Russia has accused Turkey of military buildup on the Syrian border as it rejected claims of Moscow's plan to establish a new airbase in the Arab country. 

The rebuttal followed remarks attributed to Turkish President Recep Tayyip Erdogan, suggesting Russia might be establishing a base in Qamishli.

Erdogan “expressed alarm” after 200 Russian personnel were allegedly observed strengthening the runway on the Syrian border with Turkey, the reports said.

Russia's Defense Ministry spokesman Major General Igor Konashenkov dismissed the reports as "a complete farce."

The general said the allegations were "an awkward attempt to provide a cover-up for the large deployment of Turkish troops to the Syrian border close to Qamishli.”

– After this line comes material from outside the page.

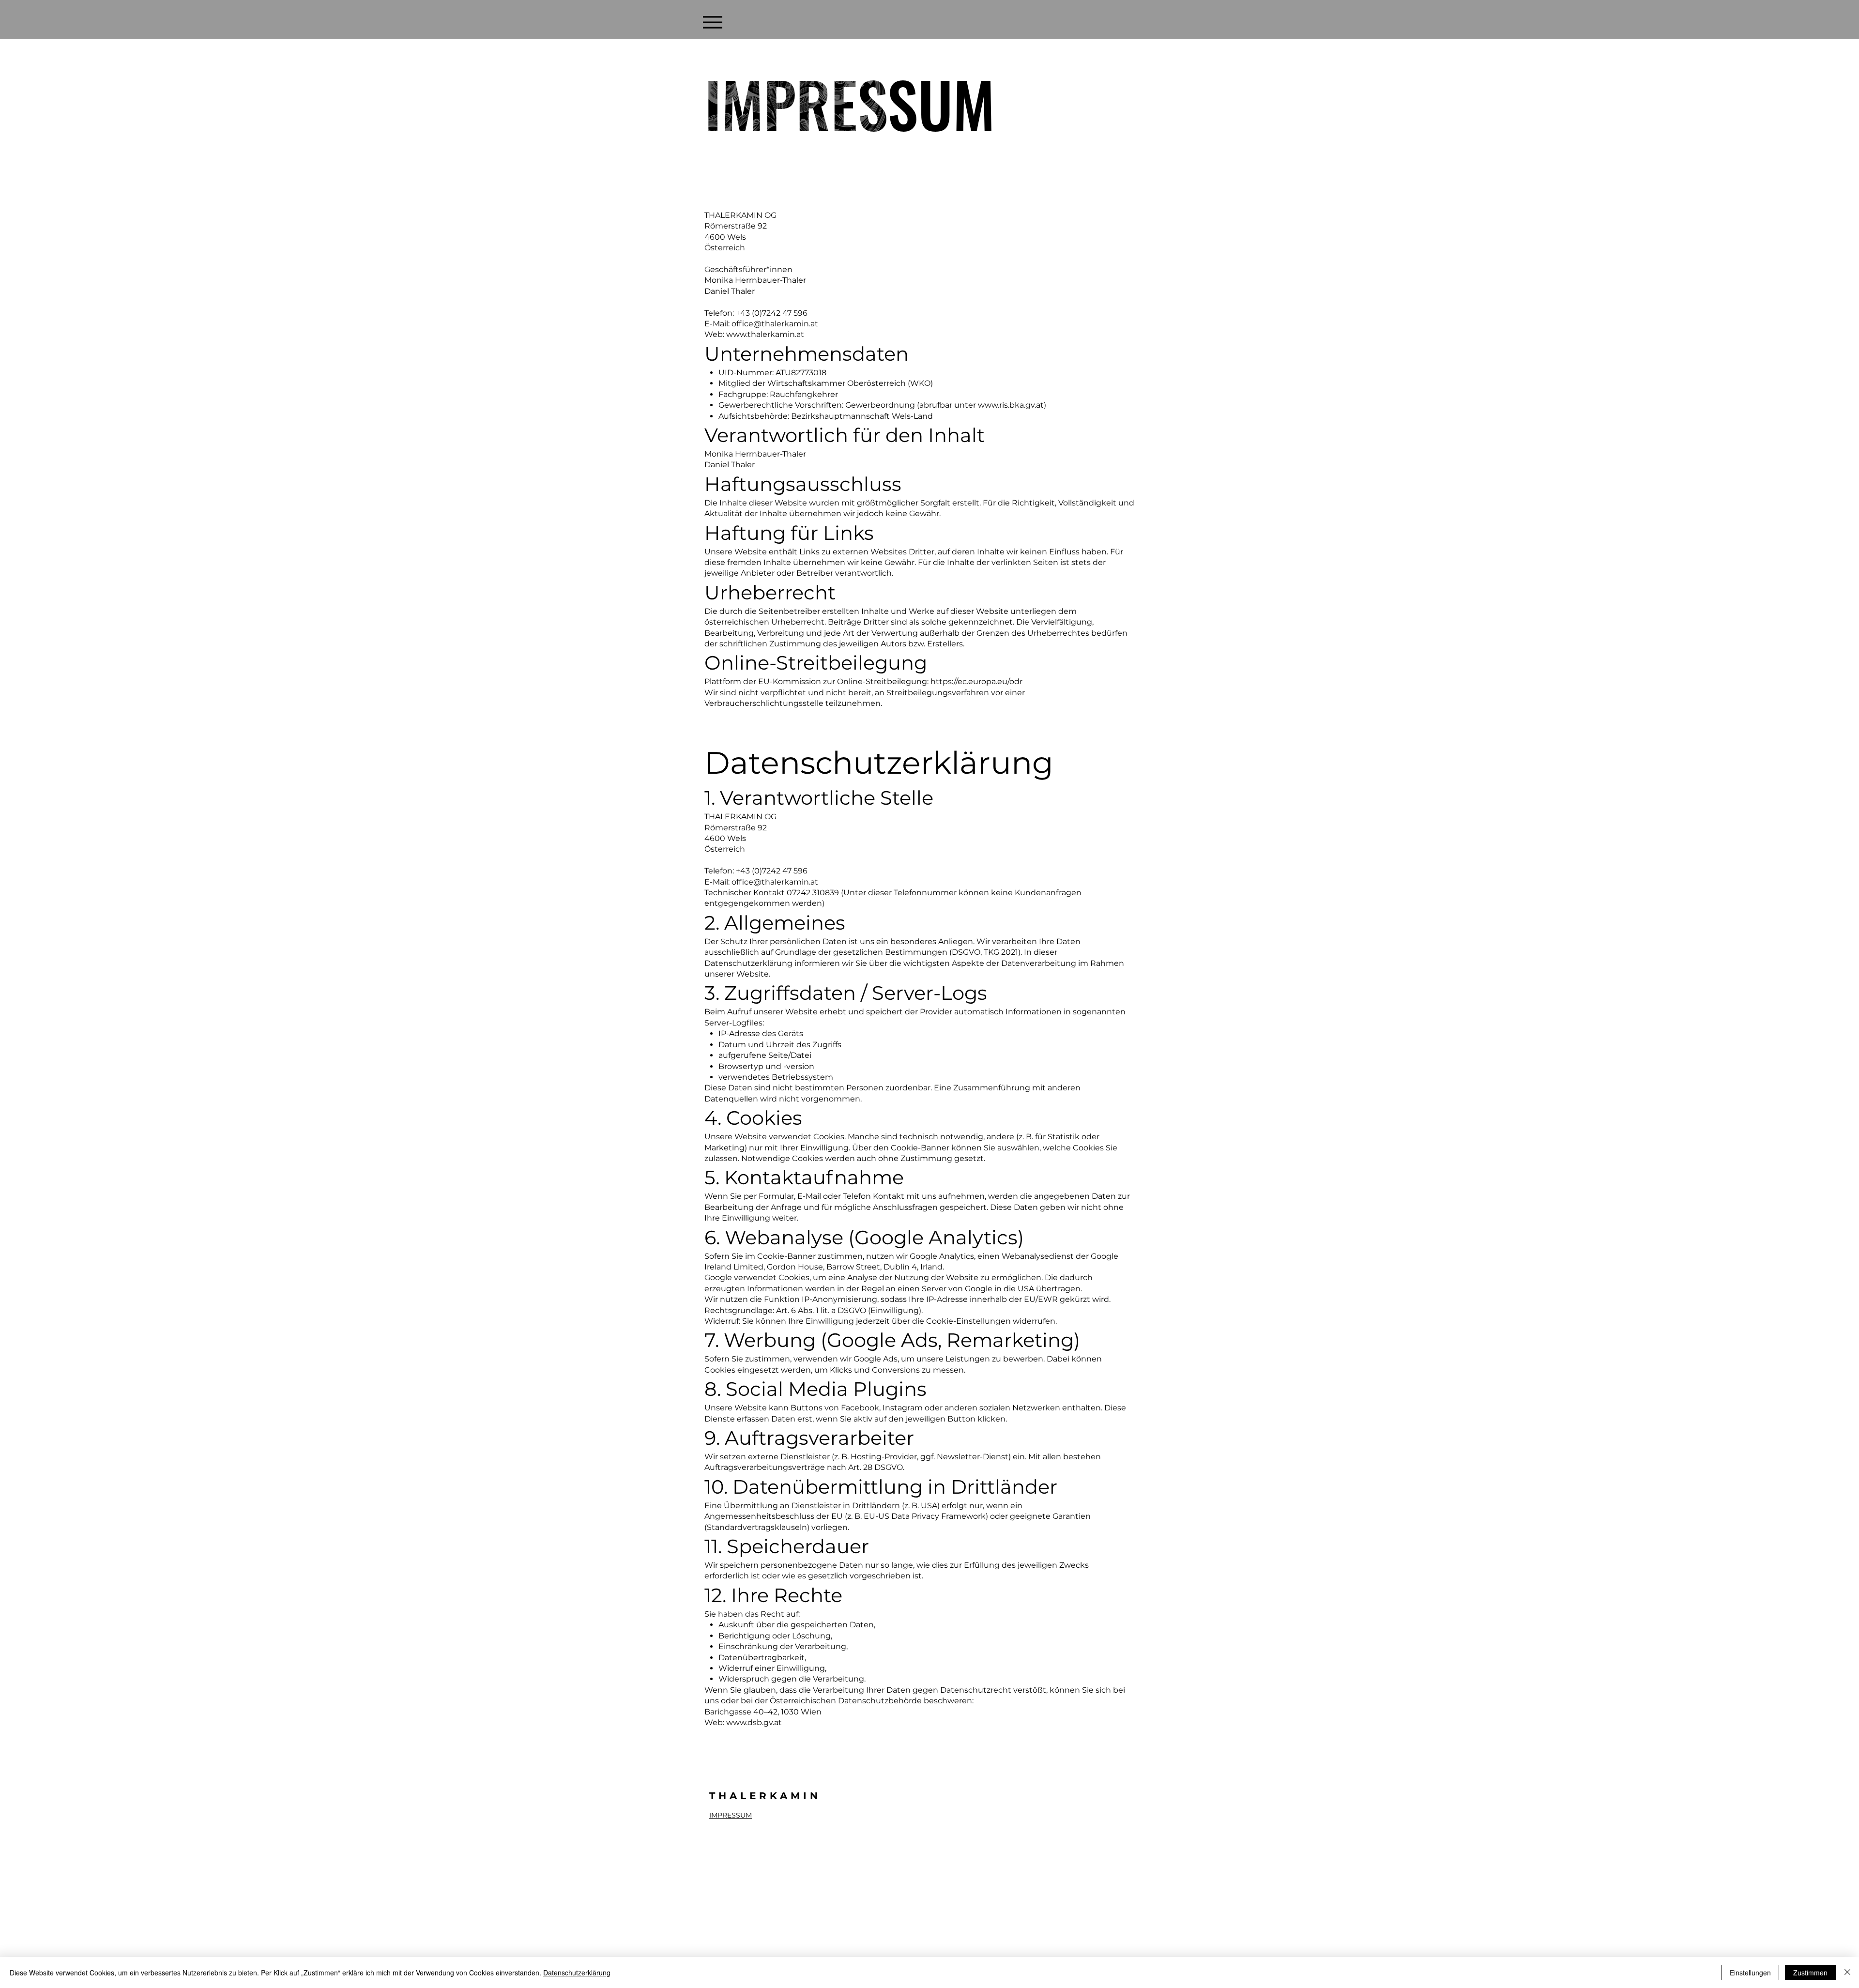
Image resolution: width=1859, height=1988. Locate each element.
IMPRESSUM (730, 1815)
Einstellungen (1750, 1972)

“There are no ‘new’ airbases or additional ‘jump-up bases’ for Russian military aircraft in the Syrian Arab Republic, as well as no plans to create any,” Konashenkov said on Monday.

The official said Russian fighter jets based at Hemeimeem in Syria’s coastal western province of Latakia can reach any location in the country in half an hour, "so there is no need for any additional base."


The photo shows two Russian Sukhoi Su-24 bombers at the Russian Hmeimin military base in Latakia Province, western Syria, Dec. 16, 2015. (By AFP)

Lt. Gen. Sergei Rudskoi of the military’s general staff said Russian warplanes have been flying between 70 and 100 sorties daily over the past few days to provide air support for the Syrian army’s operations against foreign-backed Takfiri militants.

President Vladimir Putin has said the Russian air campaign in Syria will last for as long as it is necessary, and that Moscow’s goal is to help Damascus defeat terrorists.

A video grab made on November 23, 2015 shows an explosion after airstrikes by the Russian air force against a Daesh base in Syria’s northwestern province of Idlib. (Via AFP)

Moscow began airstrikes against Daesh and other terrorist groups in Syria on September 30 upon a request by the Syrian government.

The foreign-sponsored conflict in Syria, which flared in March 2011, has reportedly claimed the lives of more than 260,000 people and left over one million injured.

The UN says 12.2 million people, including more than 5.6 million children, remain in need of humanitarian assitance in Syria. The violence has also displaced 7.6 million people.